How many maps we use in characters?
normal, bump, spec, ilumination, masks... where's the problem to add a gloss map if we need it?. If someone want to have a less amount of memory for textures, just use 256 color palettes or grayscale for the maps like spec and not those tgas for all textures. Optimize the graphics. there are too many times a texture works better with a 256 color palette or less, of course, depending of the amount of colors on the image (for example one a bit monocromatic).
The evolution is more maps and more polygons, more detail. In a few years you will se how models use displacement and adaptative subdivision in realtime plus all those complex shaders.

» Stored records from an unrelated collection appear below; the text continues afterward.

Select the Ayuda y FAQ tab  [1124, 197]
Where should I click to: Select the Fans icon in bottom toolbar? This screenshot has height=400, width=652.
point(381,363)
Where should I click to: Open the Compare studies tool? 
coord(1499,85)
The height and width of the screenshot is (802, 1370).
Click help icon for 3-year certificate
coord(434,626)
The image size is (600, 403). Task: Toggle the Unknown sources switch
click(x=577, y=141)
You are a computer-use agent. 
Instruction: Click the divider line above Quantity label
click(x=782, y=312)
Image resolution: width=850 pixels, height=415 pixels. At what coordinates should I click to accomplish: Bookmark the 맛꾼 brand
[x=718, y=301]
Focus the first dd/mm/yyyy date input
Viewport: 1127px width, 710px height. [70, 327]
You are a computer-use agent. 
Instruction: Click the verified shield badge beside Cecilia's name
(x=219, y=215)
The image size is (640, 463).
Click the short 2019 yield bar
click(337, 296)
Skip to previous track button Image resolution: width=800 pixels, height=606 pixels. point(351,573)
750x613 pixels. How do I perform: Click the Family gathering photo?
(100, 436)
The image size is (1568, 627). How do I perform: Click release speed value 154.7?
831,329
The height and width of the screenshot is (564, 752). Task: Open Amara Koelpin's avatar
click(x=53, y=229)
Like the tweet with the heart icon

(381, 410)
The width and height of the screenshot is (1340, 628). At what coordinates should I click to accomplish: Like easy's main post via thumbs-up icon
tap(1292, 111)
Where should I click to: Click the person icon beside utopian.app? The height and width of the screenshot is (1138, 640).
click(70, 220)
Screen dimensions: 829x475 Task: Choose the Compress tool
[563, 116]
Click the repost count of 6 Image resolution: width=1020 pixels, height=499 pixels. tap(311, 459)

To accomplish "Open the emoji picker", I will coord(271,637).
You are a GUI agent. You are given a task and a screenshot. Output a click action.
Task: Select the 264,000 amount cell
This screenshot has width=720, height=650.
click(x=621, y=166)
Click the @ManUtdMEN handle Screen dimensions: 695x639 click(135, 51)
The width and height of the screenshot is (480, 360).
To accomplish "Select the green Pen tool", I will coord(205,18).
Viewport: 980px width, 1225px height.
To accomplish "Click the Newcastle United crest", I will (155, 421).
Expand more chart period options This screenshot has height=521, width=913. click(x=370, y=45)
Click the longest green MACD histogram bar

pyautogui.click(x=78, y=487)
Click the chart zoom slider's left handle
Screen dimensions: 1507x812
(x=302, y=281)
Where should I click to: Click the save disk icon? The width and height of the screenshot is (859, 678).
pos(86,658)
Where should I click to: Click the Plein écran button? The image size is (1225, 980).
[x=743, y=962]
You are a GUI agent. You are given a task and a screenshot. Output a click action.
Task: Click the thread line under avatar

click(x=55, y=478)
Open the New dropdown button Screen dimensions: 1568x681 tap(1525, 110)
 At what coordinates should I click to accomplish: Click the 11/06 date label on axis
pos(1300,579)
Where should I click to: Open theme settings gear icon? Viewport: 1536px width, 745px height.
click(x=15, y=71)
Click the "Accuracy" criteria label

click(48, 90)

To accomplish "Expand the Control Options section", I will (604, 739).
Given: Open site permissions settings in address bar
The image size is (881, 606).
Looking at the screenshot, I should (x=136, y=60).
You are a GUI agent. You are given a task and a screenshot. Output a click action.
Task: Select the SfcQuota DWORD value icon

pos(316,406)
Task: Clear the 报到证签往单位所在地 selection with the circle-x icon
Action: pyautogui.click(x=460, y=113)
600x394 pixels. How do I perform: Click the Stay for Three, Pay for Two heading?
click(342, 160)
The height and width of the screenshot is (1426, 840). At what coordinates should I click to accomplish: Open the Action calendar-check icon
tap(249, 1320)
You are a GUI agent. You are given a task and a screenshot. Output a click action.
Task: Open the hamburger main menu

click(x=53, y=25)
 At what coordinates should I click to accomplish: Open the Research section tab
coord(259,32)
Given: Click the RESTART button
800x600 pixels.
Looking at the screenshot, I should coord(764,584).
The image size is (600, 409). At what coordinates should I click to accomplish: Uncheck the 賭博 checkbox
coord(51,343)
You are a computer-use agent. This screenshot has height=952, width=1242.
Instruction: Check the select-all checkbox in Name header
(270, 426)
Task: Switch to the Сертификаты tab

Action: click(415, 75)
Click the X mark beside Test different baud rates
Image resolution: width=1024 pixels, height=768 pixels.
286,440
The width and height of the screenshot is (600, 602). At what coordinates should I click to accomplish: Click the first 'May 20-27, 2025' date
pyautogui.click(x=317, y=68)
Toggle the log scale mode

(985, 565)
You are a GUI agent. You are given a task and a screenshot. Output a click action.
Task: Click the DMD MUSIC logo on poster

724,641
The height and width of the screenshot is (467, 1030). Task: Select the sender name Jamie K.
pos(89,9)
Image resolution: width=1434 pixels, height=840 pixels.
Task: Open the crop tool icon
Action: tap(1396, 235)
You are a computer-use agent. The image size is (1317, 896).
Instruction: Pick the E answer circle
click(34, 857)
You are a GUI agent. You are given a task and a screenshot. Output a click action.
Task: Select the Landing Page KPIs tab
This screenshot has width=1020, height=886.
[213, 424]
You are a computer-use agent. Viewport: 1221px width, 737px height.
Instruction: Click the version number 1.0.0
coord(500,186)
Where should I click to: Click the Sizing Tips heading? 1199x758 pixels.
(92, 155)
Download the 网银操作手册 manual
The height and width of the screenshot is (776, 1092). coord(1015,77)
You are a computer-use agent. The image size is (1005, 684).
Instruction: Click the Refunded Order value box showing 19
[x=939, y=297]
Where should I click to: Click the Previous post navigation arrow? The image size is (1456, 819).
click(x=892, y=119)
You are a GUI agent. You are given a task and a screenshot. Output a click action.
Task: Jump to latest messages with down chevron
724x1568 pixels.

No doubt, more work for us and more time to do a character, and the worse... more time to finish games and better and more qualified profesionals will be needed.
Let's see how works games such as gears of war with those huge amount of 2048 maps, or better, the new game from crytek, Crisis.
Anyways, I was talking about texture budgets. Talking about the amount of polygons mmm.. you should play Company of heroes, or at least take a look over it. I have never seen a game with such amount of texture detail and polygons for a RTS. Another example of detailed models are in Oblivion, i have played with more than 12 guards on screen. Resident evil Game Cube version is other good example. The actual hardware is very powerful, having a 6800gt you run games smoothly, at a 40+ fps on a 3ghz intel prescot. Game companies need to take better advantage of the hardware. I really don't know why the better games for a videoconsole appear when the videoconsole has its days counted...
When i played oblivion first time it ran at a 24-32fps, and now with the new nvidia driver+game patch the game runs at more than 60fps in the same system with all graphic settings to the max, 1280x1024 resolution. I must think they don't take good advantage of the hardware, or they must have bad programmers, dunno.
20000 polygons are nothing in those days. Actual Hardware can handle more than 3kk polygons if you have a decent machine.
[ QUOTE ]
I really rather prefer a game without normal maps than with. That "black" aspect is unevitable, you feel forced to up the gamma
....
I must think they don't take good advantage of the hardware, or they must have bad programmers, dunno.
[/ QUOTE ]
Black can be avoided simply by using more tht one light, or by adding a diffuse cubemap pass (big improvement there).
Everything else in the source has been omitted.